Required action
Output each entry exactly; skip nothing.

□ □ □

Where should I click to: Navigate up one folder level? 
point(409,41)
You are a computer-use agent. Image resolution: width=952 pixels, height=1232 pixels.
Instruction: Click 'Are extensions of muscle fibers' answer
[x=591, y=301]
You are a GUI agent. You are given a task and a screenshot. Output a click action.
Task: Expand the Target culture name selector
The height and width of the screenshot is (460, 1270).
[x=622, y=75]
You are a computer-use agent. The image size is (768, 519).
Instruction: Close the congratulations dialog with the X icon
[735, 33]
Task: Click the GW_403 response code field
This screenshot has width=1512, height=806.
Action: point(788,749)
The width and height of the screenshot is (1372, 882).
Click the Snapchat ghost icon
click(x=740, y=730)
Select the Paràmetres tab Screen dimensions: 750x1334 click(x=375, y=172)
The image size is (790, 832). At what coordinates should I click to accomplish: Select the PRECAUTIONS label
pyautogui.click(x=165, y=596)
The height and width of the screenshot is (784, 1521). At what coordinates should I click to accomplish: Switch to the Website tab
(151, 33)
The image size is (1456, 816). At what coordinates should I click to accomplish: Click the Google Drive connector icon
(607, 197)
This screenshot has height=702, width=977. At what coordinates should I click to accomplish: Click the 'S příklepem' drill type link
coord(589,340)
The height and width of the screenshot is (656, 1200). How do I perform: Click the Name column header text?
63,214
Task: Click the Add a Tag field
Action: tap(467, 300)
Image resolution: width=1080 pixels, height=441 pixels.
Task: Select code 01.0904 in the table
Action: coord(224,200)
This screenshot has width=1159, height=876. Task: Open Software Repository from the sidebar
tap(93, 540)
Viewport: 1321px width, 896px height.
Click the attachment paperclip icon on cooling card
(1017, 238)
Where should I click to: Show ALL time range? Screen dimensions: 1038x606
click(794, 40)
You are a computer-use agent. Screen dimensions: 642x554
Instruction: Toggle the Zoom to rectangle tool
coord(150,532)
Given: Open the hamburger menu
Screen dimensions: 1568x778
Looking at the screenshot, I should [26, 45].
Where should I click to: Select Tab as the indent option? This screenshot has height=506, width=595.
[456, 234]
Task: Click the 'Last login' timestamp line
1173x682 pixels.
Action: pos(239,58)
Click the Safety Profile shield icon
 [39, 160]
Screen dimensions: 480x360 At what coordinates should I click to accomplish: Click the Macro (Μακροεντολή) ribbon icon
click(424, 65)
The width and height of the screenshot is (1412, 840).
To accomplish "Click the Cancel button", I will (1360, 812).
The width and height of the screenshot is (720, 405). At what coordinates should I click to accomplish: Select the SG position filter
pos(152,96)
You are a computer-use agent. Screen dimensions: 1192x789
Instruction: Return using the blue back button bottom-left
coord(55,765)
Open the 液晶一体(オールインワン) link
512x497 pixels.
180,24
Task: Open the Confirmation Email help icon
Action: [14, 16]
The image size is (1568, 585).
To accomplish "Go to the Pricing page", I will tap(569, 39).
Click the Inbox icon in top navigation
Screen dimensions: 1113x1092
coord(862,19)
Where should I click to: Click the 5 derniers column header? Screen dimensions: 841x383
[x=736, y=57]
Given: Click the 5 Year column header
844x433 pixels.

□ □ □

Written solution
Where should I click to: Navigate up one folder level? 
point(409,41)
You are a computer-use agent. Image resolution: width=952 pixels, height=1232 pixels.
Instruction: Click 'Are extensions of muscle fibers' answer
[x=591, y=301]
You are a GUI agent. You are given a task and a screenshot. Output a click action.
Task: Expand the Target culture name selector
The height and width of the screenshot is (460, 1270).
[x=622, y=75]
You are a computer-use agent. The image size is (768, 519).
Instruction: Close the congratulations dialog with the X icon
[735, 33]
Task: Click the GW_403 response code field
This screenshot has width=1512, height=806.
Action: point(788,749)
The width and height of the screenshot is (1372, 882).
Click the Snapchat ghost icon
click(x=740, y=730)
Select the Paràmetres tab Screen dimensions: 750x1334 click(x=375, y=172)
The image size is (790, 832). At what coordinates should I click to accomplish: Select the PRECAUTIONS label
pyautogui.click(x=165, y=596)
The height and width of the screenshot is (784, 1521). At what coordinates should I click to accomplish: Switch to the Website tab
(151, 33)
The image size is (1456, 816). At what coordinates should I click to accomplish: Click the Google Drive connector icon
(607, 197)
This screenshot has height=702, width=977. At what coordinates should I click to accomplish: Click the 'S příklepem' drill type link
coord(589,340)
The height and width of the screenshot is (656, 1200). How do I perform: Click the Name column header text?
63,214
Task: Click the Add a Tag field
Action: tap(467, 300)
Image resolution: width=1080 pixels, height=441 pixels.
Task: Select code 01.0904 in the table
Action: coord(224,200)
This screenshot has width=1159, height=876. Task: Open Software Repository from the sidebar
tap(93, 540)
Viewport: 1321px width, 896px height.
Click the attachment paperclip icon on cooling card
(1017, 238)
Where should I click to: Show ALL time range? Screen dimensions: 1038x606
click(794, 40)
You are a computer-use agent. Screen dimensions: 642x554
Instruction: Toggle the Zoom to rectangle tool
coord(150,532)
Given: Open the hamburger menu
Screen dimensions: 1568x778
Looking at the screenshot, I should [26, 45].
Where should I click to: Select Tab as the indent option? This screenshot has height=506, width=595.
[456, 234]
Task: Click the 'Last login' timestamp line
1173x682 pixels.
Action: pos(239,58)
Click the Safety Profile shield icon
 [39, 160]
Screen dimensions: 480x360 At what coordinates should I click to accomplish: Click the Macro (Μακροεντολή) ribbon icon
click(424, 65)
The width and height of the screenshot is (1412, 840).
To accomplish "Click the Cancel button", I will (1360, 812).
The width and height of the screenshot is (720, 405). At what coordinates should I click to accomplish: Select the SG position filter
pos(152,96)
You are a computer-use agent. Screen dimensions: 1192x789
Instruction: Return using the blue back button bottom-left
coord(55,765)
Open the 液晶一体(オールインワン) link
512x497 pixels.
180,24
Task: Open the Confirmation Email help icon
Action: [14, 16]
The image size is (1568, 585).
To accomplish "Go to the Pricing page", I will tap(569, 39).
Click the Inbox icon in top navigation
Screen dimensions: 1113x1092
coord(862,19)
Where should I click to: Click the 5 derniers column header? Screen dimensions: 841x383
[x=736, y=57]
Given: Click the 5 Year column header
844x433 pixels.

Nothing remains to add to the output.